Europe is in the actual situation of having a crisis – or not? A question that bothers me since the very first refugee arrived here in Austria and the word crisis was mentioned within the context. Since then I didn’t get rid of the feeling that this problem was pushed in far too many directions and used for political reasons.
Alexander Betts enters the stage at the TEDx Vienna 2015 and tells us how his first work with refugees started in 1999. He was about 19 years of age, went to the Netherlands and worked there to support refugees. He spent the day with them, built with them together and told us about his daytime routine. With a lot of joyful words he describes what experiences he made in those times, what kind of people he met and what he learned.
He brings as an example – a friend named Wuli – a teacher in the Ali-Addeh Camp in Djibouti, who helps people in the camp by teaching. He works with only few tools and material to teach but still he does in the best imaginable way possible. We see pictures and hear some details about his daily routines.
From this point onward we hear that he worked in some international projects concerning refugee policy and mentions Uganda, because it is not an example but exceptional. He uses this to break with some common myths according refugees.

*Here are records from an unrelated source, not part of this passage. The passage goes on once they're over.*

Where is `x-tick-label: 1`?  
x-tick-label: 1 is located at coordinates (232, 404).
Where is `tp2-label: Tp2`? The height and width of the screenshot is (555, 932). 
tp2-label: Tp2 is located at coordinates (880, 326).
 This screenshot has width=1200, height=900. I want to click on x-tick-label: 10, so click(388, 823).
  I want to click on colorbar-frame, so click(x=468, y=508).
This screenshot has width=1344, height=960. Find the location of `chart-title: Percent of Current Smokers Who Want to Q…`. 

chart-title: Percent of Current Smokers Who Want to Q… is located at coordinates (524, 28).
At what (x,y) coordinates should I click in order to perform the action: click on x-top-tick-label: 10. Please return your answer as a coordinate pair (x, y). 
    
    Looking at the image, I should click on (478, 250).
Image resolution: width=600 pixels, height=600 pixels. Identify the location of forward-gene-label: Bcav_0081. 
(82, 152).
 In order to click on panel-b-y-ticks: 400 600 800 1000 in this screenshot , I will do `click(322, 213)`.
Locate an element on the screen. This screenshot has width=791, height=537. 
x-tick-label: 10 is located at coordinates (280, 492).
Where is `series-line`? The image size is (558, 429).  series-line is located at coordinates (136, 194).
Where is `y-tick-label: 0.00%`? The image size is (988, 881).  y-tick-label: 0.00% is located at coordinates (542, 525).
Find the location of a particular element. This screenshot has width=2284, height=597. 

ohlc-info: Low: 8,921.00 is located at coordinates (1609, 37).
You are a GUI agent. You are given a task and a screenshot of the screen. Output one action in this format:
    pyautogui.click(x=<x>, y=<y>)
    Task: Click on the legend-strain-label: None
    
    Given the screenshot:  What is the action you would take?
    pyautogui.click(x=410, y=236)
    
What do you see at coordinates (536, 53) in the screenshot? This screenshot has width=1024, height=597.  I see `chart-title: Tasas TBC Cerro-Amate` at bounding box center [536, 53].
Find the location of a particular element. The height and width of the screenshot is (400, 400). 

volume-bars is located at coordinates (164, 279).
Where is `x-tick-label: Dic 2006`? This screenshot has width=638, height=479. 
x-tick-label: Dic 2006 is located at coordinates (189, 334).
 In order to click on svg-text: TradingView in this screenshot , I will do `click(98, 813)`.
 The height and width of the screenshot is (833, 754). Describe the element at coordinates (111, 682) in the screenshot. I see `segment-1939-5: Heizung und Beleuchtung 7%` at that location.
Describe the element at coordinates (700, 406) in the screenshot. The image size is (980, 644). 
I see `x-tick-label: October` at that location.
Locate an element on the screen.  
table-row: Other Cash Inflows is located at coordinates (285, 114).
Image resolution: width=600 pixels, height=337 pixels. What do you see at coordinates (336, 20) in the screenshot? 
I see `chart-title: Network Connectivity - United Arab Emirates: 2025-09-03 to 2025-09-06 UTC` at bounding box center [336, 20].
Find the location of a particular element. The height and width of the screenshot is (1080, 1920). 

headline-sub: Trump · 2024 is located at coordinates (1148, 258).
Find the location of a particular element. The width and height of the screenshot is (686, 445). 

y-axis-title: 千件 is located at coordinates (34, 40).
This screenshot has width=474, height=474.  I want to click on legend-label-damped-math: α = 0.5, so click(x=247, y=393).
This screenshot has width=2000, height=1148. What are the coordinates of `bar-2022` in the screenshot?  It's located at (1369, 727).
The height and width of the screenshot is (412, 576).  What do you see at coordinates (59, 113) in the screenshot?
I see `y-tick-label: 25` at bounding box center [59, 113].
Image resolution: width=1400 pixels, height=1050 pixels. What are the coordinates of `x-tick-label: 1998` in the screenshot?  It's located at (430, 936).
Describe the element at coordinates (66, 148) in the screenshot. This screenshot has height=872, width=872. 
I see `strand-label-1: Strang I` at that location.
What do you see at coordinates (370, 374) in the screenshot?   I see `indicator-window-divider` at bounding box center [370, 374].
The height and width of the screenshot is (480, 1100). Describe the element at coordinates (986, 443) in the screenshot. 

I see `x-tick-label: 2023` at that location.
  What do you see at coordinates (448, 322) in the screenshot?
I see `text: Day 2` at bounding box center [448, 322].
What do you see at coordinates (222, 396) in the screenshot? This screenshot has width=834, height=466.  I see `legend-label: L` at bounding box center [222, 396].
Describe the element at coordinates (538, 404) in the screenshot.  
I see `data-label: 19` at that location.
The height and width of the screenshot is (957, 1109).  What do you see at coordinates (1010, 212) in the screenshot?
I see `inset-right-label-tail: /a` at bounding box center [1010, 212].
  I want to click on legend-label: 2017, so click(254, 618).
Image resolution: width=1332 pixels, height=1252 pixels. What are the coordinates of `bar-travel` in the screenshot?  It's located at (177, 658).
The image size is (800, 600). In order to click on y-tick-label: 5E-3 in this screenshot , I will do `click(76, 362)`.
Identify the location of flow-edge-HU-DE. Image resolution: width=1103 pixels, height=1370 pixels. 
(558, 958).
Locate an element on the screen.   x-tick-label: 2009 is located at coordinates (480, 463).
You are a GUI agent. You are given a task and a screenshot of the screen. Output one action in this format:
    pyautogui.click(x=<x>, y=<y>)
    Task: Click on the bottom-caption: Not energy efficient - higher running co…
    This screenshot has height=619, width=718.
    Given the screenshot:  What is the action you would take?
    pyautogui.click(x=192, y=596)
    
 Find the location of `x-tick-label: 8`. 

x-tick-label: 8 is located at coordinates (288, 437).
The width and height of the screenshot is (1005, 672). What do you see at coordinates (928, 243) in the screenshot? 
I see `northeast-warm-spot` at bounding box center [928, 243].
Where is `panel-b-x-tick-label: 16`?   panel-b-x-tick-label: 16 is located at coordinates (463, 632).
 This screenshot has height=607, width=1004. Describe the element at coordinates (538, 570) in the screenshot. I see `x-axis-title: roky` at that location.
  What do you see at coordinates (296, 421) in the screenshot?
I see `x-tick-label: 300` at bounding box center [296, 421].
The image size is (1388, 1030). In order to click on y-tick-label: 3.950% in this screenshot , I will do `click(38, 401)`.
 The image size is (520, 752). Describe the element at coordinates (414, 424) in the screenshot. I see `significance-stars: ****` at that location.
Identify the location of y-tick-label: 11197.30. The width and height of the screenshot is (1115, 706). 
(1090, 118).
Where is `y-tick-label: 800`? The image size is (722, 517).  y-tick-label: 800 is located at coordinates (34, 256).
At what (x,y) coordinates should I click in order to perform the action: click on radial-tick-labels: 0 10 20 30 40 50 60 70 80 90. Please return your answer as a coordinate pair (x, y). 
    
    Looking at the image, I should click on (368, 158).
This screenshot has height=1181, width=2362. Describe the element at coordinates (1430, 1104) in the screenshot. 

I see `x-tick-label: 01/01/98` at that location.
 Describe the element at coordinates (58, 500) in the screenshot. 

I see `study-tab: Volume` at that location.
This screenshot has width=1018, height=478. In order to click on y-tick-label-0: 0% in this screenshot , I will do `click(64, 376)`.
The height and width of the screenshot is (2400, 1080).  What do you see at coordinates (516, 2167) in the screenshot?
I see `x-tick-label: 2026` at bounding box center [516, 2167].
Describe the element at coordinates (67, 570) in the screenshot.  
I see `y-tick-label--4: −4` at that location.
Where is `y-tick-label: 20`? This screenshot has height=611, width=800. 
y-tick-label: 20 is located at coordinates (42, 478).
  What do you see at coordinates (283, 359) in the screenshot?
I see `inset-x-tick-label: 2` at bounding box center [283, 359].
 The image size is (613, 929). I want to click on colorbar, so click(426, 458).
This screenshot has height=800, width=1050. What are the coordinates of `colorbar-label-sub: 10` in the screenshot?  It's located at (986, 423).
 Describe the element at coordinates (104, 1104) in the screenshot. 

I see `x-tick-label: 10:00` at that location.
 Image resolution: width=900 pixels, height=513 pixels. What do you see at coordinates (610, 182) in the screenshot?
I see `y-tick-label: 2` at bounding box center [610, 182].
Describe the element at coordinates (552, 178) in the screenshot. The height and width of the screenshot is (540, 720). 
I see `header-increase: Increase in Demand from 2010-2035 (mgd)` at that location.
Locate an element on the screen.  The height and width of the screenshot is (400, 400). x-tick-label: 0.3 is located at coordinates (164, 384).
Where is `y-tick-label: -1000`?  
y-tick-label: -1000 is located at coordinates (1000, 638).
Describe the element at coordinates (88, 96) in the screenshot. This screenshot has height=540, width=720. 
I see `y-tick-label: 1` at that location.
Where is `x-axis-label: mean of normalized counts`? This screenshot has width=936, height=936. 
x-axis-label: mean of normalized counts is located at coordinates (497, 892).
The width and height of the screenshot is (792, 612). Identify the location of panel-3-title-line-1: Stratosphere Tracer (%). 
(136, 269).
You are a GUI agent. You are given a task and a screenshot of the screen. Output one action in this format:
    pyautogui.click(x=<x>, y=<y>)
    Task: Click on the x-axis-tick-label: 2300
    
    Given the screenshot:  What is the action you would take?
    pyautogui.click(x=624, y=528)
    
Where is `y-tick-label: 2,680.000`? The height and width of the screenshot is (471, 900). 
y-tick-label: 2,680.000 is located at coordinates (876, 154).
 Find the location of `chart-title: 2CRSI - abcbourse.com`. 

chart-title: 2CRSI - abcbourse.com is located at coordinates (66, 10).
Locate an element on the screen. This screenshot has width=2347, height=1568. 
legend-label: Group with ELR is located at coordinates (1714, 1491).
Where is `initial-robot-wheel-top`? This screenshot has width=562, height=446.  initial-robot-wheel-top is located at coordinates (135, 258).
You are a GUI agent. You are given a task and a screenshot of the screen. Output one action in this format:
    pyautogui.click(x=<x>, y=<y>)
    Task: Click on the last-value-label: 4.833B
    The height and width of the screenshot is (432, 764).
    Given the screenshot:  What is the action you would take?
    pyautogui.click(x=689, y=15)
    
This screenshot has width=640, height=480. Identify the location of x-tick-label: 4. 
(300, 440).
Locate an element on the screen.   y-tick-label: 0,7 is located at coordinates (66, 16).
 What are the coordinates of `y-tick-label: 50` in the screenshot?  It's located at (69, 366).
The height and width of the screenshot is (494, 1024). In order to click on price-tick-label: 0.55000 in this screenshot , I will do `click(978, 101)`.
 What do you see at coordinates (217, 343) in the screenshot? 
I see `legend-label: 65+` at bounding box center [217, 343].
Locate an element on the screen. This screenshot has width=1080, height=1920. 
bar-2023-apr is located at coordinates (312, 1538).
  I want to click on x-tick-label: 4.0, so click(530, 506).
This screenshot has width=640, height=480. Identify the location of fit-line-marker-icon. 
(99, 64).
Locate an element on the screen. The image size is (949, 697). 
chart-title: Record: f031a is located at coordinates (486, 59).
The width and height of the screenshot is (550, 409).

- Refugees are economically isolated?
- Refugees are a burden?
- Refugees are economically homogenous?
- Refugees are technologically illiterate?
- Refugees are dependant?
To each of the above listed myths he brings examples to show us that the situation is completely different. We also get the opportunity of seeing an example of misleading decisions by companies – very close (distance of 15 minute drive) to a refugee camp has been built an economic area to provide working places, shopping areas and more but nobody came. Never ever has it occurred to the people responsible to combine both opportunities.
During the whole talk we get the impression of someone who sees change and the new input that can come with the migration of refugees as a chance to build something new, to improve the existing situation, to exchange knowledge, to bring aspects and perspectives into an existing routine. From my point of view – I totally agree, not every change may be good but change at least brings the chance to create something new.
He closes his talk with the question “What if we help refugees to help themselves?” and this is something that also works in case of education, teaching, working with adults, children and is a philosophy that should have been in used as development aid in the third world countries.
Whatever the numbers, whatever the statistics, whatever the rumors or even race or culture – it defines us as human beings to help each other. Let’s make this world a better place- together.